(Source text):
▼

Harmonics Analysis
The Harmonics screen provides a detailed frequency-domain analysis of the voltage and current waveforms. Access it from the Waveforms > Harmonics section.

Reading the Harmonics Screen
The screen is organised left → centre → right:
- Left rail holds all the picker controls: layout, per-chart configuration, and the harmonic group/number selector.
- Centre area is the chart display, which renders the harmonic spectrum in whichever view mode you choose (Bar, Donut, or List).
- Right rail is a per-chart numeric breakdown — THD, fundamental, and the dominant harmonic levels.
The top header carries the device identity, recording status, and the toolbar that switches scales and toggles the live/hold mode.
Top Toolbar

Above the chart area sits the toolbar. From left to right: a grid toggle that overlays gridlines on the spectrum, a scale toggle (linear ↔ logarithmic), a pan/hand tool, a cursor for reading individual bars, and the HOLD button which freezes the running spectrum so you can study a single window.
Left Rail — Picker Controls

The entire left rail is a stack of picker controls, in this order from top to bottom: Layout → Layout View → 1st / 2nd / 3rd Chart → 18p Harmonic group → numeric harmonic grid. Each section is covered below.

▲

(Set problem 1): From the records, write out the lines from the line containing "downstream [267, 636]" up to and including the last line of the records.
The Harmonics Analysis text and the records are unrelated to each other.

(Information given):

▼

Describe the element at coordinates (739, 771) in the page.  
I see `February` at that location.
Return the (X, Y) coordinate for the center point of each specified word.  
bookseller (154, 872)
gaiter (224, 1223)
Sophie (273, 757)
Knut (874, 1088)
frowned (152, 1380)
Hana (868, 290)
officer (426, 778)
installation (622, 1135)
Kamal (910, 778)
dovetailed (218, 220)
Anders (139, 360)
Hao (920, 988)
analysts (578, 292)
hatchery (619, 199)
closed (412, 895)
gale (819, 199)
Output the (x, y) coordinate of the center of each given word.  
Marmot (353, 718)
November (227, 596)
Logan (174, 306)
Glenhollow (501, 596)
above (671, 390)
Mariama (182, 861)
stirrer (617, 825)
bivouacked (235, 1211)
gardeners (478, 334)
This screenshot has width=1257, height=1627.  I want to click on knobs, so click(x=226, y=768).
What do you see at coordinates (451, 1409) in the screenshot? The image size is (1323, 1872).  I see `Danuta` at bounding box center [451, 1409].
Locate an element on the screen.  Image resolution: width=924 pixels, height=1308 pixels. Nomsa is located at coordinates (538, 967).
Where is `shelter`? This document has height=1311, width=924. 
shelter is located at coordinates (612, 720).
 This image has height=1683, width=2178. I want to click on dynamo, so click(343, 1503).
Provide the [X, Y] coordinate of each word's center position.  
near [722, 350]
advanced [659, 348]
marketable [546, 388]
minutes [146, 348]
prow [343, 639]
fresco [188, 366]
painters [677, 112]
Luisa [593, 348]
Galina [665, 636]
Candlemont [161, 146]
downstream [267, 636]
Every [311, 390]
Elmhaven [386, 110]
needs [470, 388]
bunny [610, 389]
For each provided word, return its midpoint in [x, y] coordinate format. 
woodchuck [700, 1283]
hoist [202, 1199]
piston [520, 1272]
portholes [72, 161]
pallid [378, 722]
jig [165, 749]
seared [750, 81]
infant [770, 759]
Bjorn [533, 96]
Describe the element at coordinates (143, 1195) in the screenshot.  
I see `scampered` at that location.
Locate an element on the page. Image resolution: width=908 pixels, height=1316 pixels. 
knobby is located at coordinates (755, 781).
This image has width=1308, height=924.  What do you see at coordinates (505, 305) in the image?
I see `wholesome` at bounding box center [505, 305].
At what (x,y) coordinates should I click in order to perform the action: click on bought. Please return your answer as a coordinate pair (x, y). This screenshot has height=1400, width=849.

▲

(Set problem 2): Reproduce the Harmonics Analysis text from "Top Toolbar" up to and including "a single window.", swapping "HOLD button" for "FREEZE button".

(Final result 1):
downstream [267, 636]
Every [311, 390]
Elmhaven [386, 110]
needs [470, 388]
bunny [610, 389]
For each provided word, return its midpoint in [x, y] coordinate format. 
woodchuck [700, 1283]
hoist [202, 1199]
piston [520, 1272]
portholes [72, 161]
pallid [378, 722]
jig [165, 749]
seared [750, 81]
infant [770, 759]
Bjorn [533, 96]
Describe the element at coordinates (143, 1195) in the screenshot.  
I see `scampered` at that location.
Locate an element on the page. Image resolution: width=908 pixels, height=1316 pixels. 
knobby is located at coordinates (755, 781).
This image has width=1308, height=924.  What do you see at coordinates (505, 305) in the image?
I see `wholesome` at bounding box center [505, 305].
At what (x,y) coordinates should I click in order to perform the action: click on bought. Please return your answer as a coordinate pair (x, y). This screenshot has height=1400, width=849.

(Final result 2):
Top Toolbar

Above the chart area sits the toolbar. From left to right: a grid toggle that overlays gridlines on the spectrum, a scale toggle (linear ↔ logarithmic), a pan/hand tool, a cursor for reading individual bars, and the FREEZE button which freezes the running spectrum so you can study a single window.